Aucun Suisse n’est mort dans les cinquante dernières années directement à cause de l’islam*. Aucun, à la connaissance du public, n’en a subi des dommages personnels graves (Kadhafi ne se réclame pas de l’islam). La Suisse, comme Etat, n’est dans aucun conflit où l’islam se présente comme acteur. Mais les Suisses regardent la télévision et les images qu’ils y voient les plongent virtuellement dans le grand conflit qui se construit entre l’islam et le monde chrétien sous la conduite des architectes de la guerre dans les deux camps.

Quelque 3000 Américains sont morts pour de vrai le 11 septembre 2001 à New York. Des centaines d’autres ont péri pour de vrai en Afghanistan dans le combat contre Al-Qaida puis contre les talibans. Le nombre d’Afghans victimes de ce combat ne se compte plus. Ailleurs, des touristes ou des gens simplement occupés à leurs affaires ont sauté sur des bombes posées au nom de l’islam. De vraies bombes qui ont pris de vraies vies.
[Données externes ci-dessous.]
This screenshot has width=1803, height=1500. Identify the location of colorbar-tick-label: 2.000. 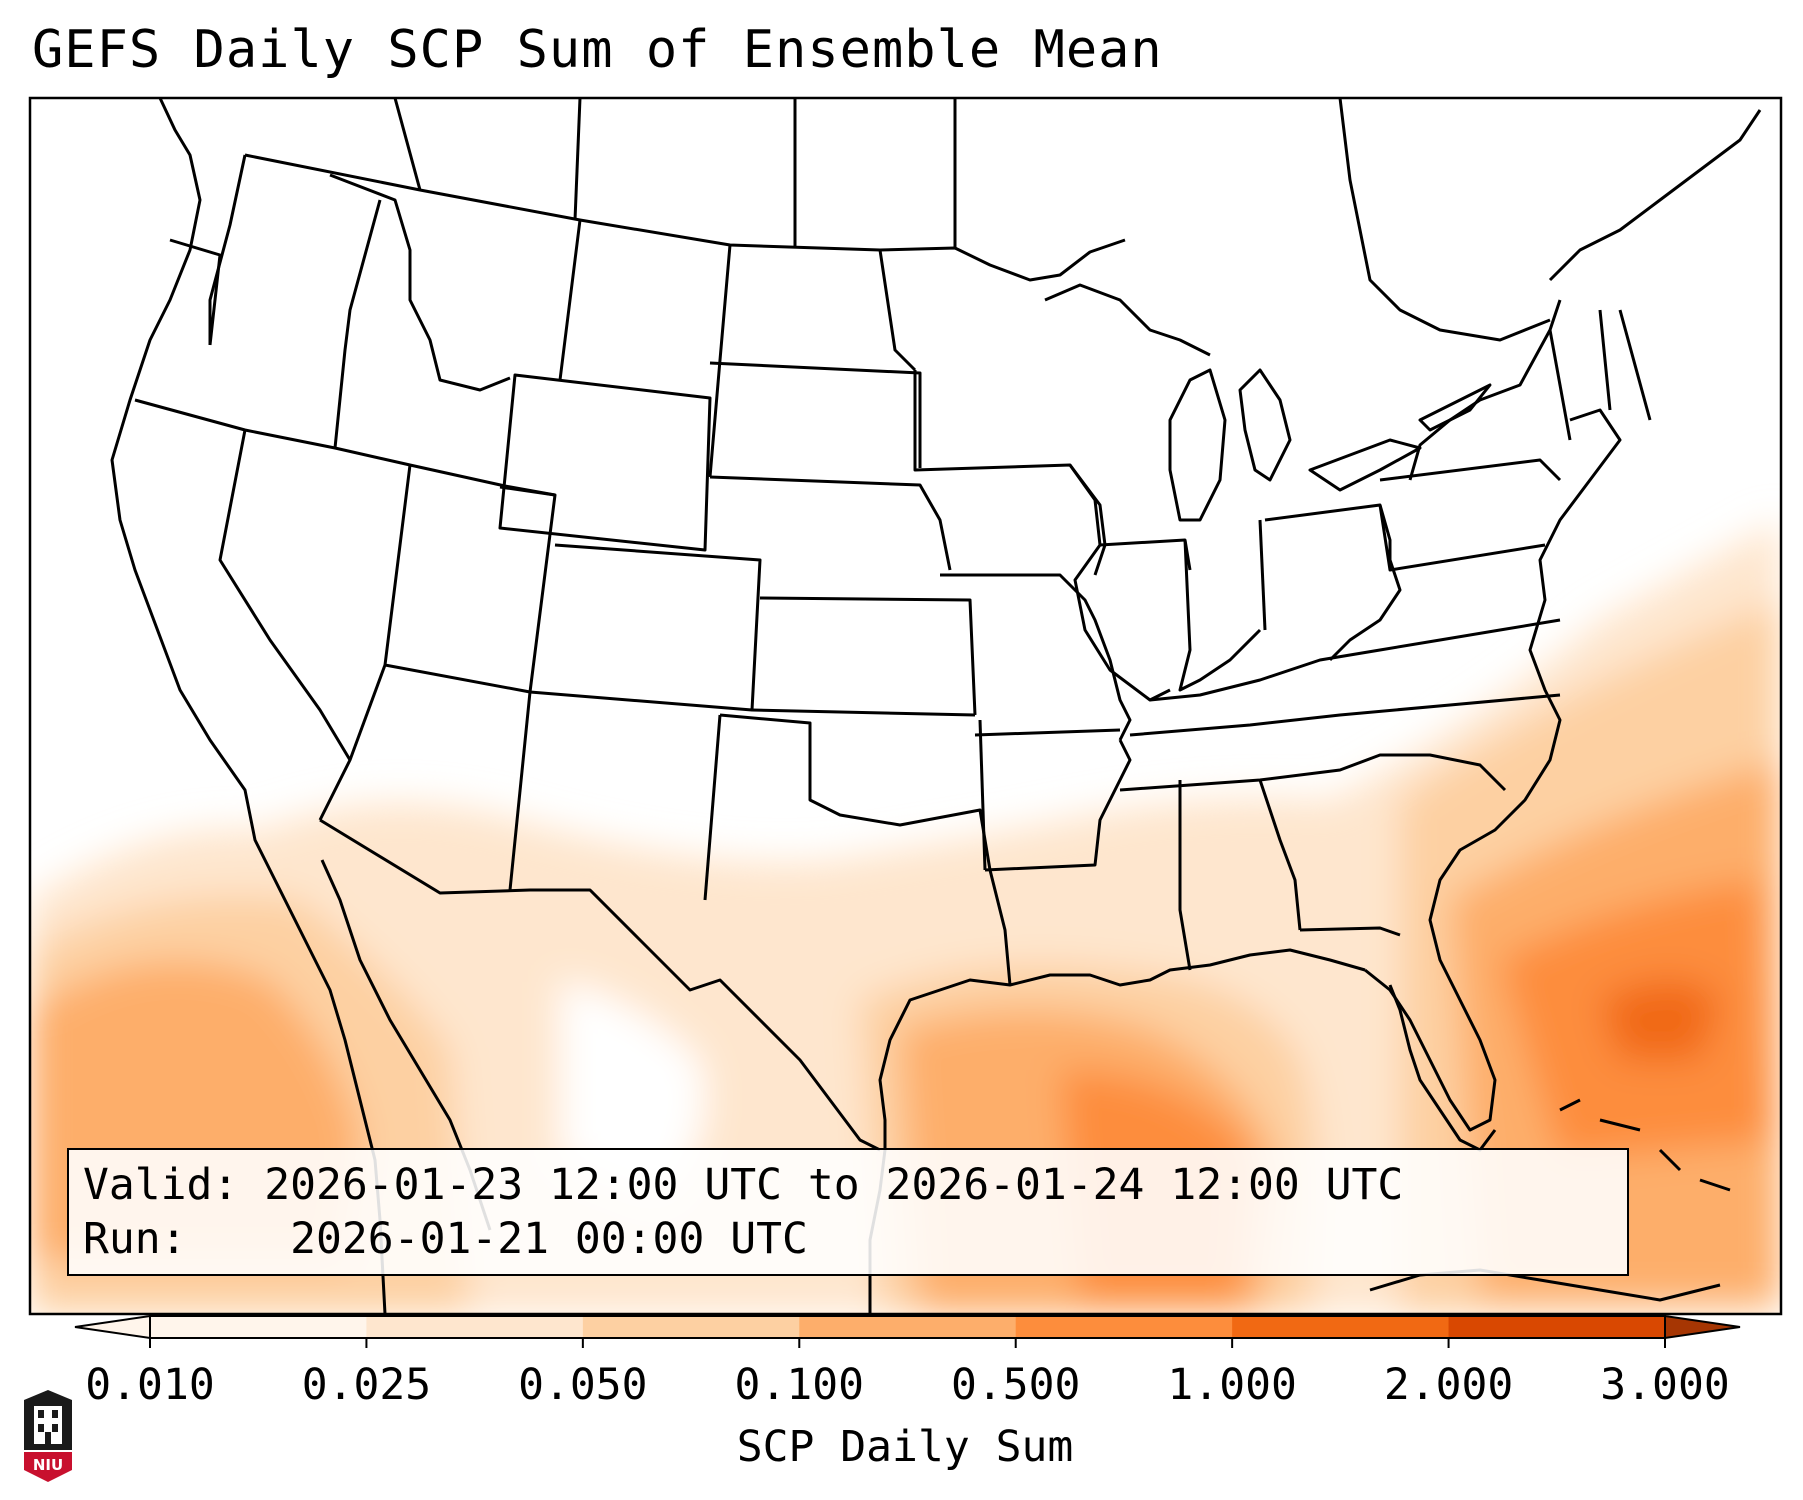
(1448, 1385).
Les Suisses ont vu cela à la télévision. Ils ont frissonné. L’islam débarquait dans leur salon, avec des femmes en burqa, des hommes barbus alignés pour la prière, des mollahs aux yeux brillants. Ils ont eu peur. Ils ont aimé avoir peur. Ils ont voulu participer au combat: un vote contre les minarets et hop, vive la lutte.

Dans un article intitulé «Ce qui se passe au juste», Michel Crépu, le directeur de la Revue des Deux Mondes, met en parallèle l’expérience de deux écrivains français sur la guerre. Le premier, Maurice Merleau-Ponty, écrit après 1945 sur le fait que «la guerre a eu lieu» et que, durant cette période, il n’y eut rien d’autre que la vie et la mort. Certaines paroles pouvaient impliquer qu’on en meure, ce qui leur donnait évidemment du prix. Mais l’essentiel était que quelque chose ait lieu. Plutôt quelque chose, fût-ce la trouille, que rien du tout.
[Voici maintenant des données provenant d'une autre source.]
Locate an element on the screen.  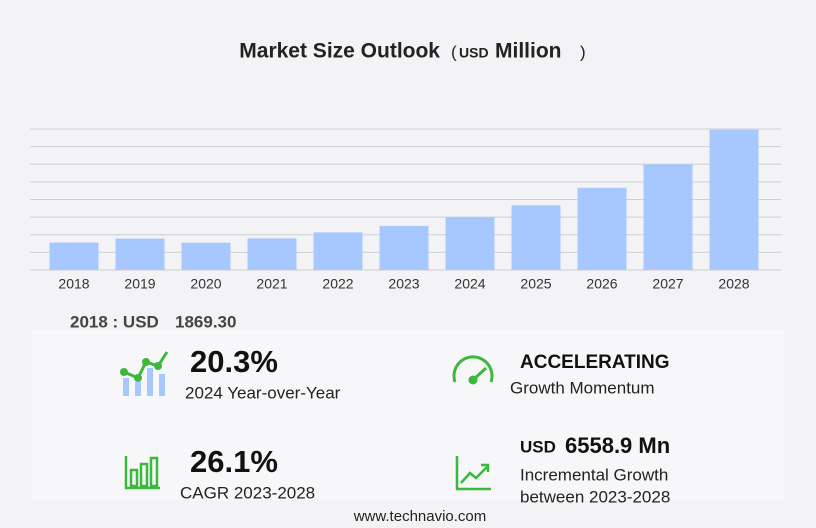
stat-label: Incremental Growth is located at coordinates (594, 474).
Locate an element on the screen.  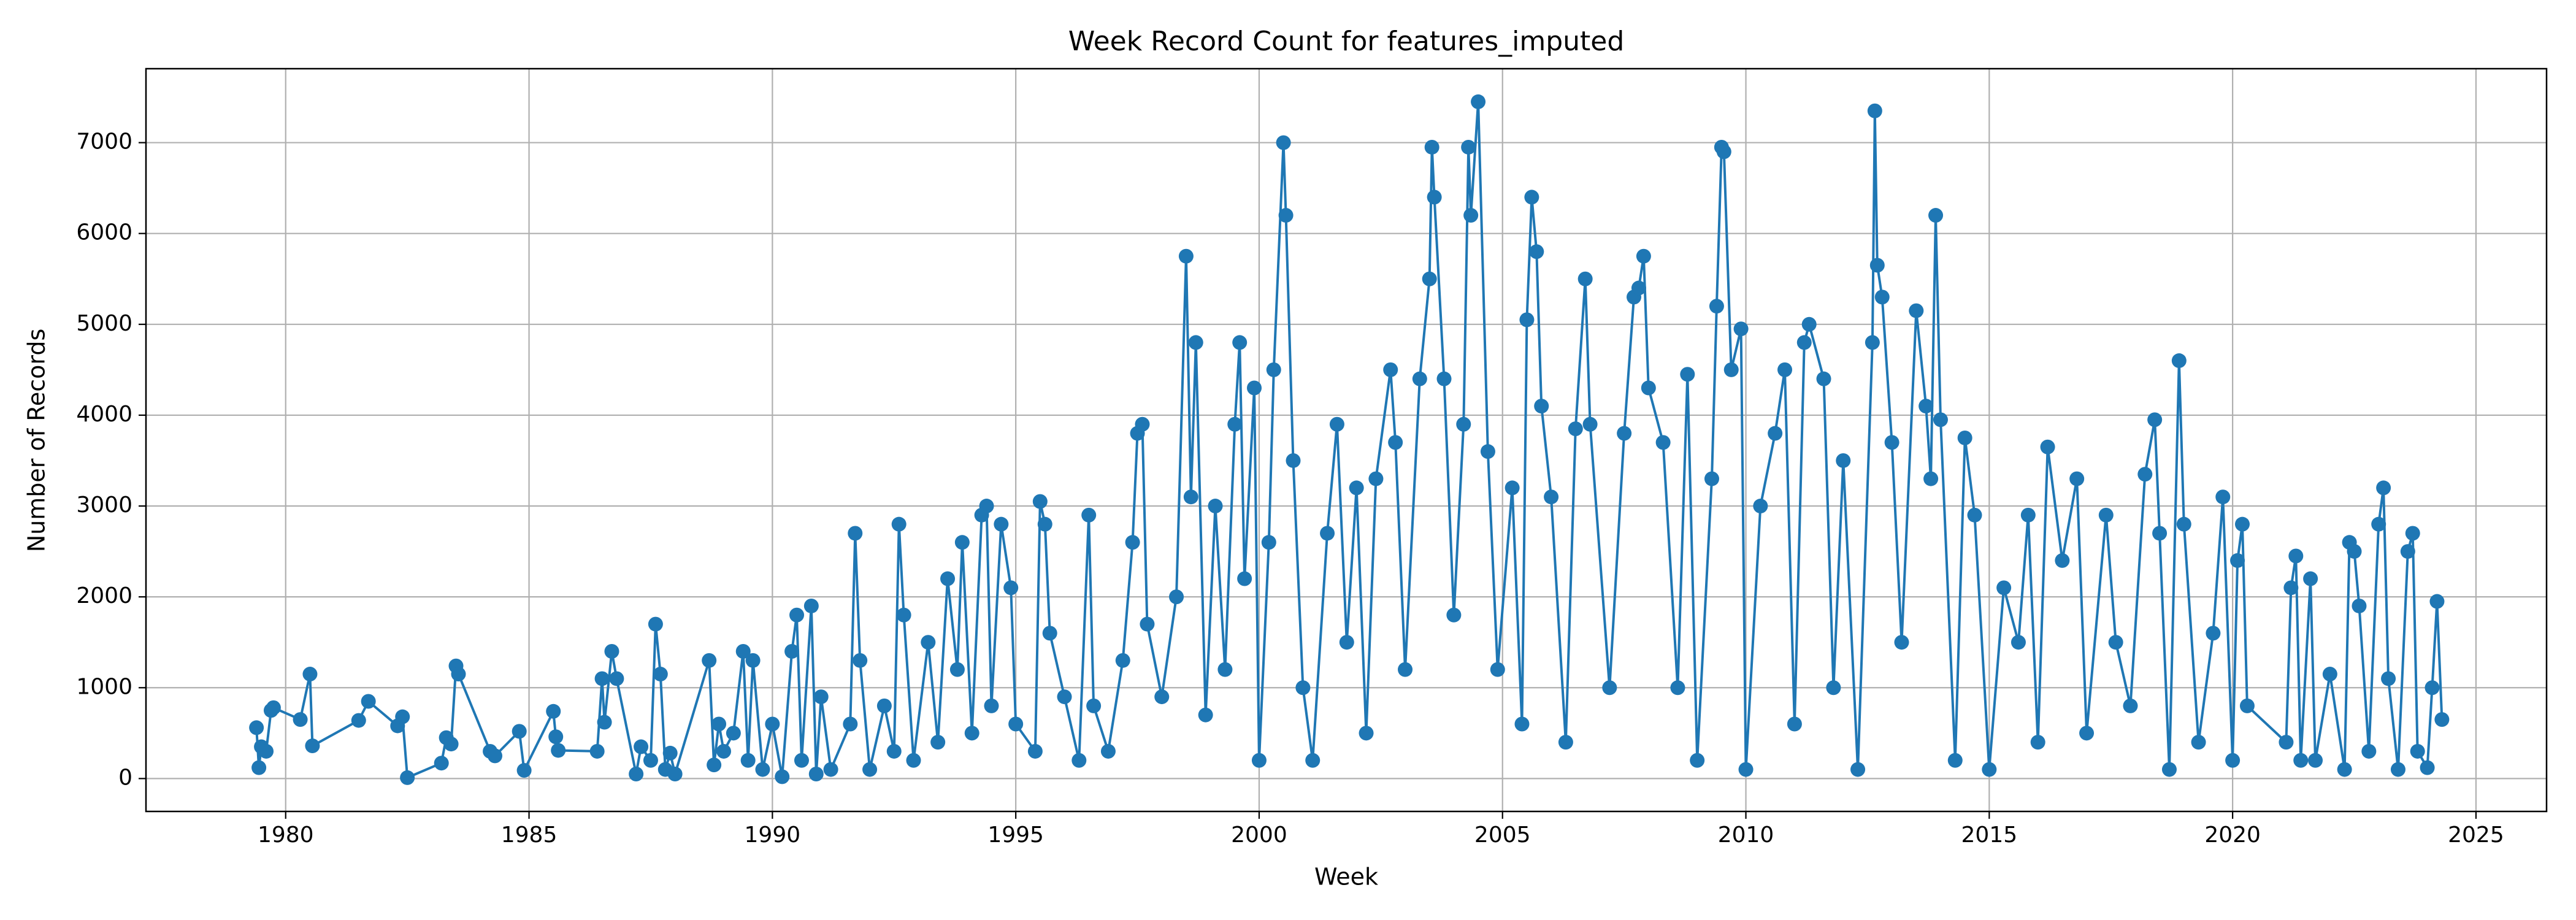
y-tick-label: 5000 is located at coordinates (104, 323).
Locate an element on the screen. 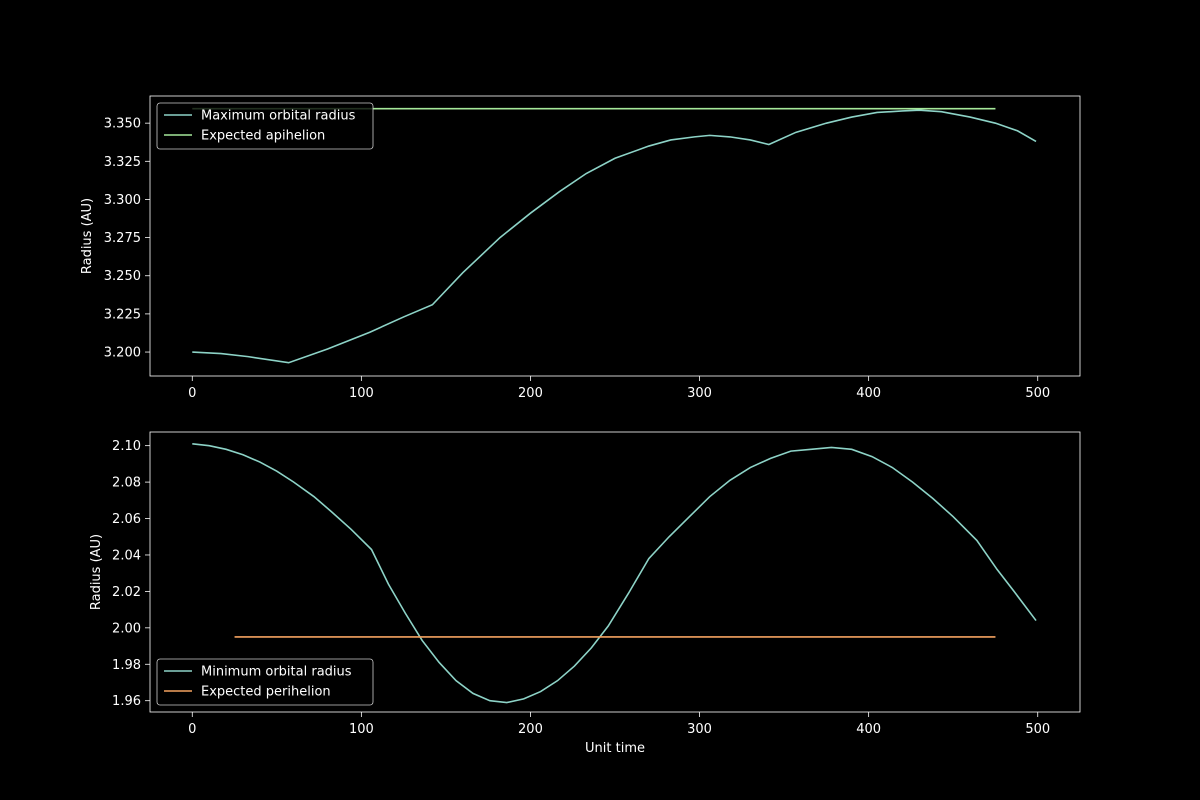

Le second, Jean Baudrillard, donne son avis quarante après sur la guerre du Golfe (1991). Il écrit: «La guerre du Golfe n’a pas eu lieu.» La matérialité des combats, leurs modalités ont été entièrement médiatisées, «fictionnalisées» par l’assemblage des images télévisuelles. Ce qui a eu lieu, explique-t-il, n’était plus connecté pour les téléspectateurs à l’expérience du risque et de la mort. D’ailleurs la mort n’était pas montrée.

La Suisse, par rapport à bien d’autres pays, ne subit que modérément les conséquences de la mondialisation, du choc des cultures ou de leur rencontre forcée. Mais comme tous les autres pays, elle en est spectatrice en permanence, impuissante à en changer le cours mais puissante à s’en forger une opinion.

Protégée, sans risque de mort ou même de désastre, heureusement, cette Suisse se met à 57% sous la bannière anti-islamique. Allons, il se passe quelque chose. Plutôt quelque chose, fût-ce la trouille au second degré, que rien du tout.

Les agences valaisannes d’animation du train fantôme Freysinger-Darbellay promettent de nouvelles frayeurs dans les années qui viennent: l’emprise du niqab, la progression des mariages arrangés… Pourvu que quelque chose donne l’impression d’avoir lieu.

* Rectificatif: 36 touristes suisses ont été tués lors du massacre de Louxor, en Egypte, en 1997.